Each line from the opening of the listing below through the line that contains "This screenshot has height=730, width=1163." is to be output exactly as written.

**** Supplied material ****

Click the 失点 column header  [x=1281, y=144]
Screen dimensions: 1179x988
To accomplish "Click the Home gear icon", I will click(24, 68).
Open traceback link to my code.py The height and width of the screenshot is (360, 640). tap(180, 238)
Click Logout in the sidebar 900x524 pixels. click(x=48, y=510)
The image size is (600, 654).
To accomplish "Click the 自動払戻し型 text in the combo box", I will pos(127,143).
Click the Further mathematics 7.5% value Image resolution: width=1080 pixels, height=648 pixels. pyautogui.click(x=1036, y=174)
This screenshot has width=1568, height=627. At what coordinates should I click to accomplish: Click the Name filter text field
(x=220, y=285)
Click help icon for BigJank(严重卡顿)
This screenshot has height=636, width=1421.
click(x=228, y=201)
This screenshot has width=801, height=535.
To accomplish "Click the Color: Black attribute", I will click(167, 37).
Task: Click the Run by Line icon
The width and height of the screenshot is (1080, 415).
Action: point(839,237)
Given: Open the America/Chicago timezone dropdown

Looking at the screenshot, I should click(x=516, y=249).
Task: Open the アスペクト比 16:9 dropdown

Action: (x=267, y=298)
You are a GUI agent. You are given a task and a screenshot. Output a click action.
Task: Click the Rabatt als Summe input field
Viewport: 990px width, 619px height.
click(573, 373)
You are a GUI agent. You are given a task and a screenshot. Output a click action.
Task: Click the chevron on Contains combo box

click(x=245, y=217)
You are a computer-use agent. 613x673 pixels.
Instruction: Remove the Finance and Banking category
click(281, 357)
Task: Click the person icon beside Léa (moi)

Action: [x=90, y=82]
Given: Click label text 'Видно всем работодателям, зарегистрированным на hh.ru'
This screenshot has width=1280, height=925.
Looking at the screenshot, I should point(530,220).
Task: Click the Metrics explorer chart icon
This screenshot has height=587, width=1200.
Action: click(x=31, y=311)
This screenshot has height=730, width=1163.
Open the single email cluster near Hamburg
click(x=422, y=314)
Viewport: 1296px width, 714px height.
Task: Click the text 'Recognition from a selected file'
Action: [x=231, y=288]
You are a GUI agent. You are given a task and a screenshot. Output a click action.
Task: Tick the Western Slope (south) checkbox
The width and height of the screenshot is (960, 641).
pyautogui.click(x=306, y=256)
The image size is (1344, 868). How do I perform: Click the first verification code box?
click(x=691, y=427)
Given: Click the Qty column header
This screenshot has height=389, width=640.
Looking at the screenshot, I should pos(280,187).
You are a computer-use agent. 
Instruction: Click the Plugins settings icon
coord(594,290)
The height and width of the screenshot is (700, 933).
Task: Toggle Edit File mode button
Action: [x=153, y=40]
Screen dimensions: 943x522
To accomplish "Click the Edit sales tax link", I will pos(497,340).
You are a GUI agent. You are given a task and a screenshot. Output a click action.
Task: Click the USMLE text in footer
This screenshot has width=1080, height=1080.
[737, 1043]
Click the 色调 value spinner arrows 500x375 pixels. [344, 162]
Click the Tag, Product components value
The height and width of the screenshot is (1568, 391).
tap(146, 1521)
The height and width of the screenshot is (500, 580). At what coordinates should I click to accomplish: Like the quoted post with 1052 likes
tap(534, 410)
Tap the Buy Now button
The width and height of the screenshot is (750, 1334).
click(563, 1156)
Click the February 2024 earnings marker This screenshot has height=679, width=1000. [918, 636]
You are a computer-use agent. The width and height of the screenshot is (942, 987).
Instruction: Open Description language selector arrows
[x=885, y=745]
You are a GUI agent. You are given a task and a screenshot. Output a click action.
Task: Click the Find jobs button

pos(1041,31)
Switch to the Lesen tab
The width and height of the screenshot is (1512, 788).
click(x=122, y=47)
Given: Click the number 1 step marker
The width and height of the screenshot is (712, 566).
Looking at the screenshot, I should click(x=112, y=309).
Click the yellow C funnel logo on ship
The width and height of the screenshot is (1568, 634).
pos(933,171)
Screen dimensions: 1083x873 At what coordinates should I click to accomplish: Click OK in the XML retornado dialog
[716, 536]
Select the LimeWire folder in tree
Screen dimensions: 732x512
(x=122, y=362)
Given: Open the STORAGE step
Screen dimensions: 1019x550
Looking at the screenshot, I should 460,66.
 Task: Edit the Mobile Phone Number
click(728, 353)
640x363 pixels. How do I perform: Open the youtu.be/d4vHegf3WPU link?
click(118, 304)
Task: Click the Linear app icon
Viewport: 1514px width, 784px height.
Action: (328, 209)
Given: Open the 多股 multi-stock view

****

(Solved exercise)
Click the 失点 column header  [x=1281, y=144]
Screen dimensions: 1179x988
To accomplish "Click the Home gear icon", I will click(24, 68).
Open traceback link to my code.py The height and width of the screenshot is (360, 640). tap(180, 238)
Click Logout in the sidebar 900x524 pixels. click(x=48, y=510)
The image size is (600, 654).
To accomplish "Click the 自動払戻し型 text in the combo box", I will pos(127,143).
Click the Further mathematics 7.5% value Image resolution: width=1080 pixels, height=648 pixels. pyautogui.click(x=1036, y=174)
This screenshot has width=1568, height=627. At what coordinates should I click to accomplish: Click the Name filter text field
(x=220, y=285)
Click help icon for BigJank(严重卡顿)
This screenshot has height=636, width=1421.
click(x=228, y=201)
This screenshot has width=801, height=535.
To accomplish "Click the Color: Black attribute", I will click(167, 37).
Task: Click the Run by Line icon
The width and height of the screenshot is (1080, 415).
Action: point(839,237)
Given: Open the America/Chicago timezone dropdown

Looking at the screenshot, I should click(x=516, y=249).
Task: Open the アスペクト比 16:9 dropdown

Action: (x=267, y=298)
You are a GUI agent. You are given a task and a screenshot. Output a click action.
Task: Click the Rabatt als Summe input field
Viewport: 990px width, 619px height.
click(573, 373)
You are a GUI agent. You are given a task and a screenshot. Output a click action.
Task: Click the chevron on Contains combo box

click(x=245, y=217)
You are a computer-use agent. 613x673 pixels.
Instruction: Remove the Finance and Banking category
click(281, 357)
Task: Click the person icon beside Léa (moi)

Action: [x=90, y=82]
Given: Click label text 'Видно всем работодателям, зарегистрированным на hh.ru'
This screenshot has width=1280, height=925.
Looking at the screenshot, I should point(530,220).
Task: Click the Metrics explorer chart icon
This screenshot has height=587, width=1200.
Action: click(x=31, y=311)
This screenshot has height=730, width=1163.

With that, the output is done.